Our research bridges a critical gap between animal models and human applications. The data we collected and analysed creates a knowledge-base that will accelerate stem cell-based technologies to produce mini-kidneys that accurately represent human kidneys for biomedical screening and replacement therapies.
A free online kidney atlas aims to accelerate organoid research
A kidney organoid on Day 16 of differentiation. The staining depicts the segmentation of nephron-like structures in the organoid at an early developmental stage. Image courtesy of Tracy Tran/Andy McMahon Lab, USC Stem Cell.
The kidney is an essential constituent of the body regulating blood pressure, water level, acidity and removing waste products. Nephrons are the microscopic functional unit of the kidney, comprised of the renal corpuscle and tubule which filter the blood plasma, remove water and salts, reabsorb what’s needed, and excrete the remainder as urine. They are formed during foetal development, with the stem cells being exhausted before birth.
Over the past 4 years, researchers from the University of Southern California Stem Cell department and School of Engineering have investigated the molecular, cellular and genetic differences between human and mouse kidneys during foetal development. The three studies published in the Journal of the American Society of Nephrology characterise the molecular and cellular development that occurs in human kidneys in utero, states Andrew McMahon, senior study author.
Lab-grown mini organs, or ‘organoids’, allow for models of disease to be created and for new drugs to be tested within an environment that is currently as close to the real thing as we can get, allowing researchers to observe and investigate how organs develop, how genetic disease can alter this development, and how drugs interact.

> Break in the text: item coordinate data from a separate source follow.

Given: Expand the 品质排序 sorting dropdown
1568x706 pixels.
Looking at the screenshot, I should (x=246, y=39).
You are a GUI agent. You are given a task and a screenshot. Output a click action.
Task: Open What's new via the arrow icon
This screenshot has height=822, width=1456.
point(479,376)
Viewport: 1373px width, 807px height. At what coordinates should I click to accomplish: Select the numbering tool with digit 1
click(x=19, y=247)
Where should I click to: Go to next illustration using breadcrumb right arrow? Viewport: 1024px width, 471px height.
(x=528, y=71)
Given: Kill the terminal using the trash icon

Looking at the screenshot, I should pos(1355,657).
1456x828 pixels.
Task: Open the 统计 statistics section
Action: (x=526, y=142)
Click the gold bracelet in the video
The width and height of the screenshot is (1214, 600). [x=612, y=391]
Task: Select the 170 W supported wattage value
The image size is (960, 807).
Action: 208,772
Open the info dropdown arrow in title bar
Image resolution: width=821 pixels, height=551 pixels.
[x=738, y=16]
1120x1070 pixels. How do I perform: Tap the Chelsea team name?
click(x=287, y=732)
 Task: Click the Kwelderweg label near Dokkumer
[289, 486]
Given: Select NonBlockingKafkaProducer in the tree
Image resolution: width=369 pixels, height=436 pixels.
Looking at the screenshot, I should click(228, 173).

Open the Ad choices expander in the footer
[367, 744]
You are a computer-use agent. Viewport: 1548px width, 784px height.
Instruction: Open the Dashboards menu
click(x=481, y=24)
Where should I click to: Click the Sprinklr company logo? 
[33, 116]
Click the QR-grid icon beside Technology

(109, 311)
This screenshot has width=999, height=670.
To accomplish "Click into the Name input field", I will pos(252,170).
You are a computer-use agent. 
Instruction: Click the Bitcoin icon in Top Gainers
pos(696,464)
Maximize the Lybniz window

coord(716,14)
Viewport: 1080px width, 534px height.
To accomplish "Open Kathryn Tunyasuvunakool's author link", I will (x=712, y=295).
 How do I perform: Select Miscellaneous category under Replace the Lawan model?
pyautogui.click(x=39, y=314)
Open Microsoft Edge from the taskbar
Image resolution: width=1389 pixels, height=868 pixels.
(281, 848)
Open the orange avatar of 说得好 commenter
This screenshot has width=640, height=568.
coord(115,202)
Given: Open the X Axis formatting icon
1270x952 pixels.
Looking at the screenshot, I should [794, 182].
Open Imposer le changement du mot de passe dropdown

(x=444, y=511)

The USC team examined the processes that occur to regulate, maintain, and grow kidney stem cells into fully functioning and differentiated mature cells. The models from both human and mouse are then compared, with the aim being to better connect animal models and human applications, streamlining the research process so treatments for kidney disease can be investigated and developed more efficiently. 30 million people suffer from kidney disease in the US alone, 15% of the population, highlighting the need to mitigate this huge economic and social burden.
They compared 26 human with mouse kidney anchor genes, genes which are highly specific to a particular anatomical area or developmental stage, allowing them to be used as a point of reference to determine the identity of different cell types. A good example of this is the FOXD1 gene which shows high activity in developing human and mouse kidneys. However, in mice FOXD1 is involved in the development of interstitial cells, whereas in humans, in addition to interstitial development, it is involved in the development of nephrons. Therefore, someone relying on FOXD1 as a reference point is likely to misidentify cell types in the developing human kidney, hampering progress. Three of these genes had equivalent expression between mouse and human: SLC22A6, ENTPD5 and UMOD.
If the goal is to treat human kidney disease, clearly, it's better to focus on genes that are also active in human kidneys.
The average wait for a kidney transplant is 3.6 years, with the 3 weekly 4-hour long dialysis sessions creating long-term disruption in people’s lives. Due to the difficult nature of the problem, McMahon took a multidisciplinary approach, enlisting the help of Carl Kesselman from the Information Sciences Institute from the School of Engineering. They built a piece of software called DERIVA (Discovery Environment for Relational Information and Versioned Assets) that automated many of the processes researchers perform, fast-tracking the study and generating an online, indexed and categorised library to help other researchers with their work. For example, data are automatically uploaded from microscopes, storing and sorting the information.
If you think of data as the modern version of a book, we gave the researcher tools to write the book, made the library where the book is stored and created a catalogue system so others can find the book and check it out.
"Stem-cell based technologies hold great promise for developing kidney replacement and regeneration therapies," said Nils Lindstrom, first author of the three studies. "Getting there requires detailed knowledge of how kidneys normally form so the process can be replicated in cell cultures in the lab. Our data will help us and other scientists improve current techniques to make better tiny functional kidneys."
The new, open-source data library is available at www.gudmap.org, providing the first systematic, high-resolution atlas or databank for human kidney genesis.